## MATERIAL TO PROCESS
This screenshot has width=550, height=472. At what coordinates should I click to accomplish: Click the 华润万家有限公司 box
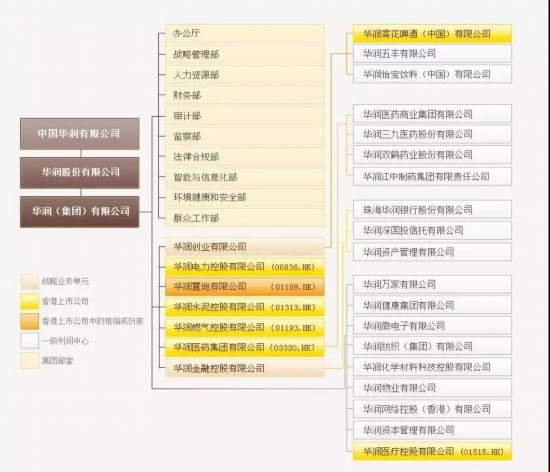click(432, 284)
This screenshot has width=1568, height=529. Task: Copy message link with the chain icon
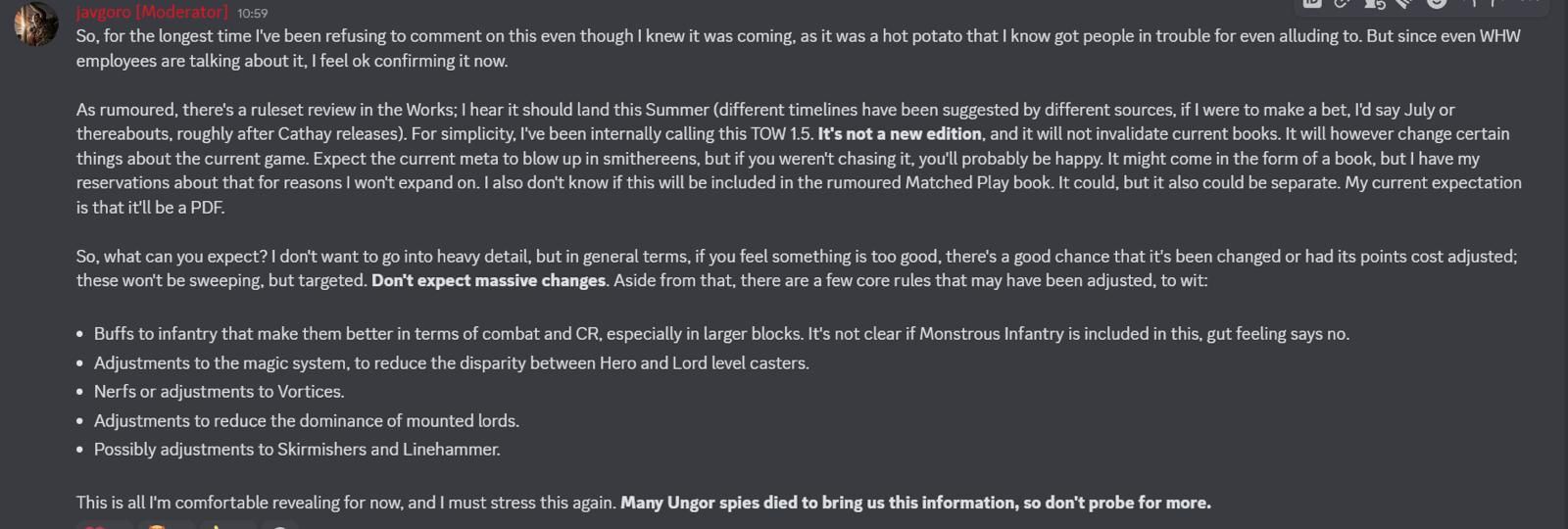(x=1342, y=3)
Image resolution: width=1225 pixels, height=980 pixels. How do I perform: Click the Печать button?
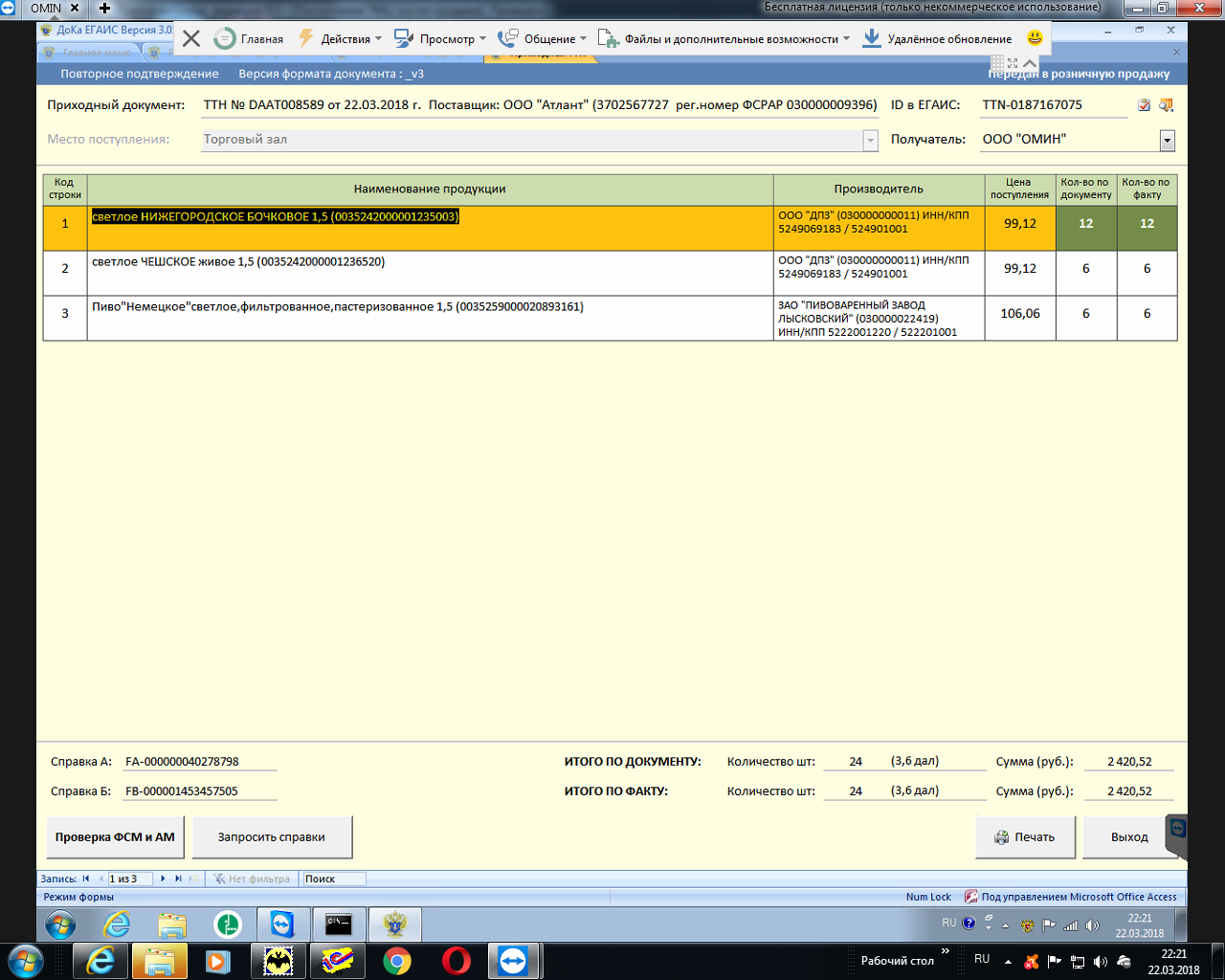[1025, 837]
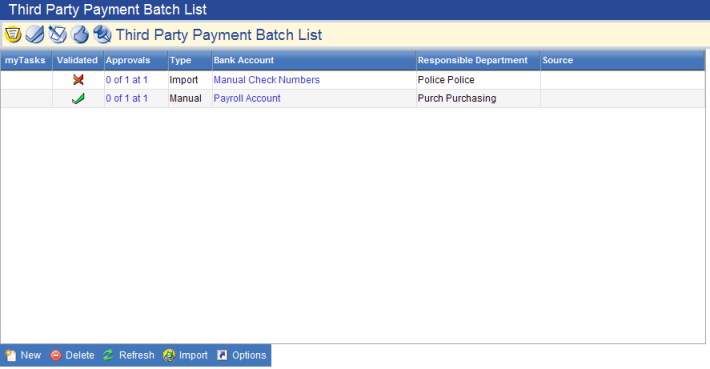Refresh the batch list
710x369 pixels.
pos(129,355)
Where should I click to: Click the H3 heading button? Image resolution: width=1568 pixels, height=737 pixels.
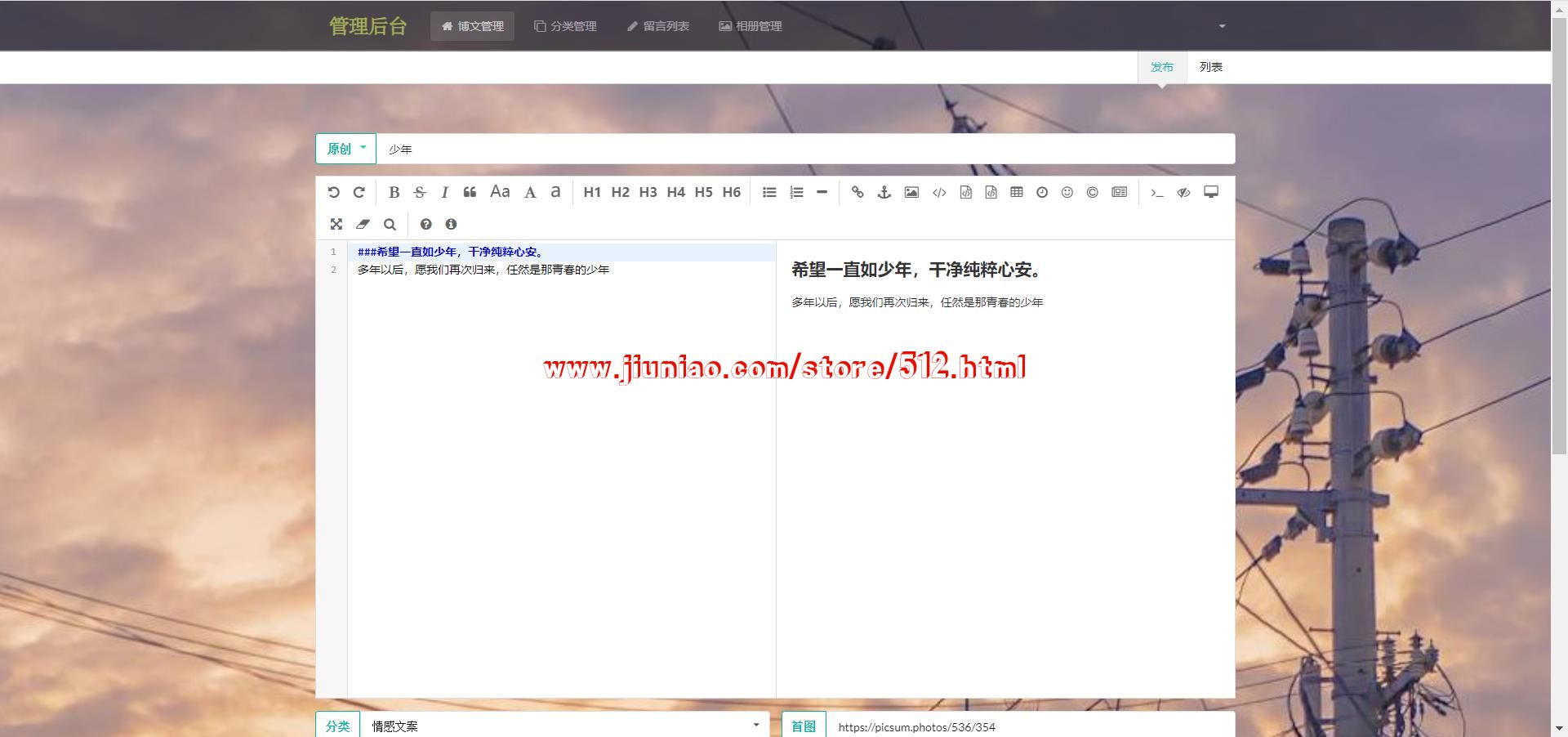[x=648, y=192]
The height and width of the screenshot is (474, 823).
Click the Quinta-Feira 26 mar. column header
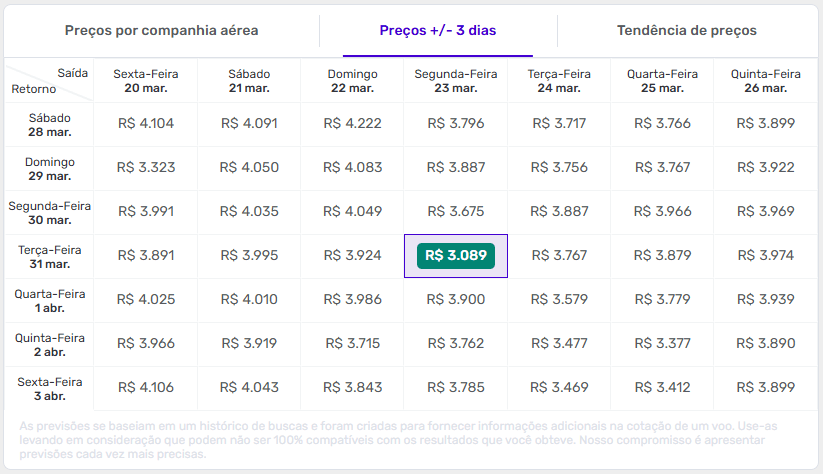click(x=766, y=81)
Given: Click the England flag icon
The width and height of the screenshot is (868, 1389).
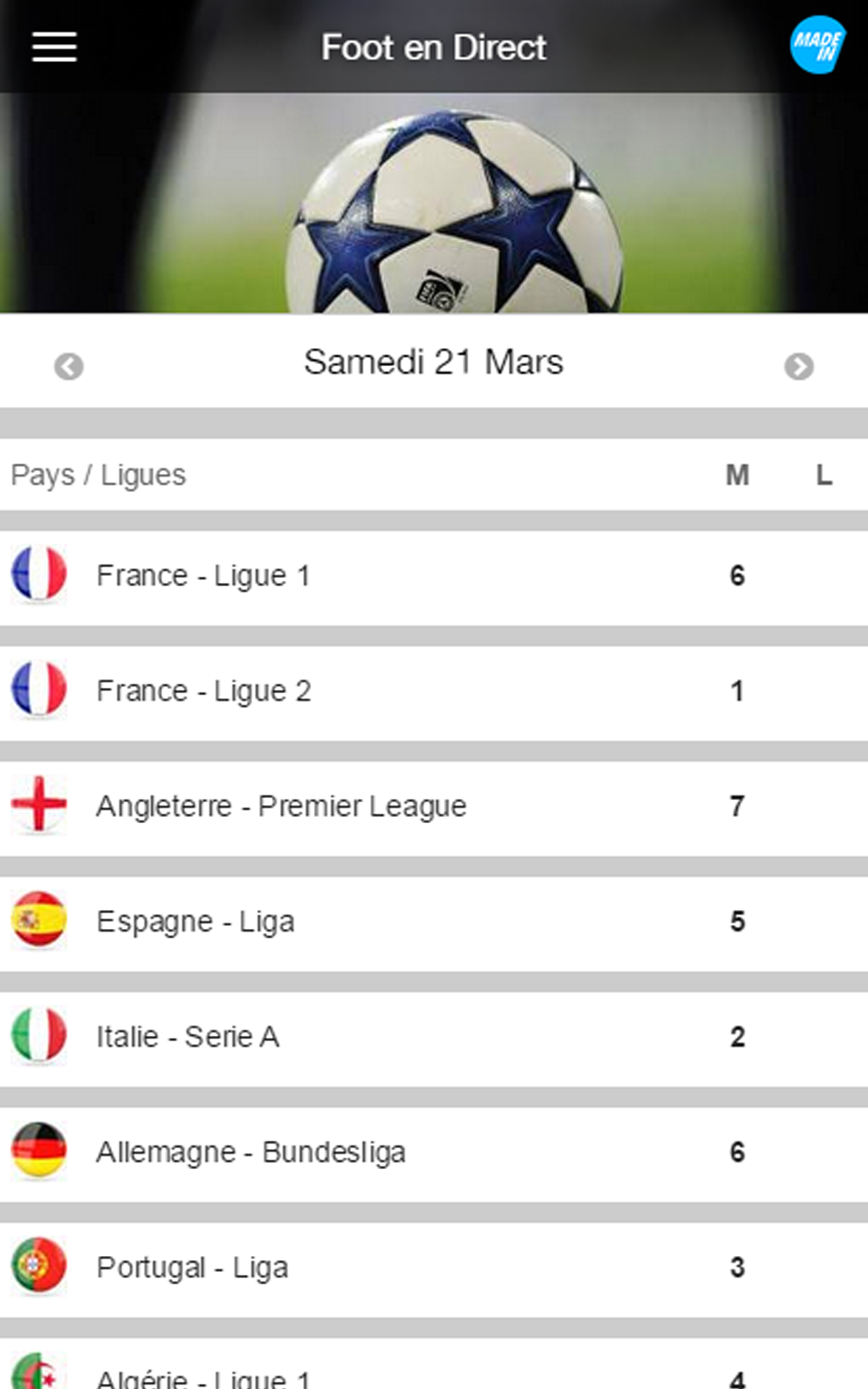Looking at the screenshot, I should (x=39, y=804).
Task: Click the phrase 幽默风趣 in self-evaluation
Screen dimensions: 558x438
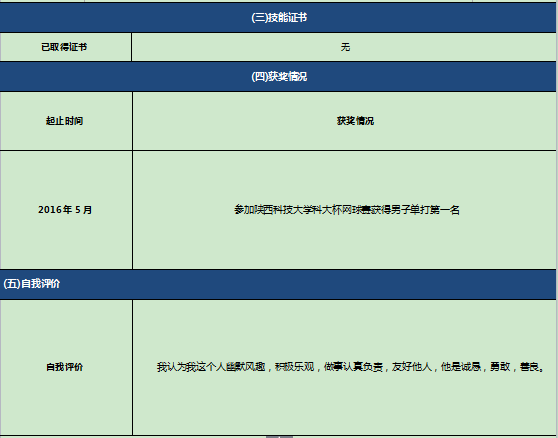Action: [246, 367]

## TASK DESCRIPTION
Please return the lines from the line with "This screenshot has width=1568, height=529." through the last line of the data, both included, exactly, and without pictures.

## RESULT FOR THIS EXERCISE
This screenshot has width=1568, height=529. Task: Copy message link with the chain icon
(x=1342, y=3)
Image resolution: width=1225 pixels, height=980 pixels. How do I perform: Click the Печать button?
[1025, 837]
Refresh the batch list
710x369 pixels.
pos(129,355)
Where should I click to: Click the H3 heading button? Image resolution: width=1568 pixels, height=737 pixels.
[x=648, y=192]
The height and width of the screenshot is (474, 823).
Click the Quinta-Feira 26 mar. column header
click(x=766, y=81)
Given: Click the England flag icon
The width and height of the screenshot is (868, 1389).
Looking at the screenshot, I should (x=39, y=804).
Task: Click the phrase 幽默风趣 in self-evaluation
Screen dimensions: 558x438
Action: [246, 367]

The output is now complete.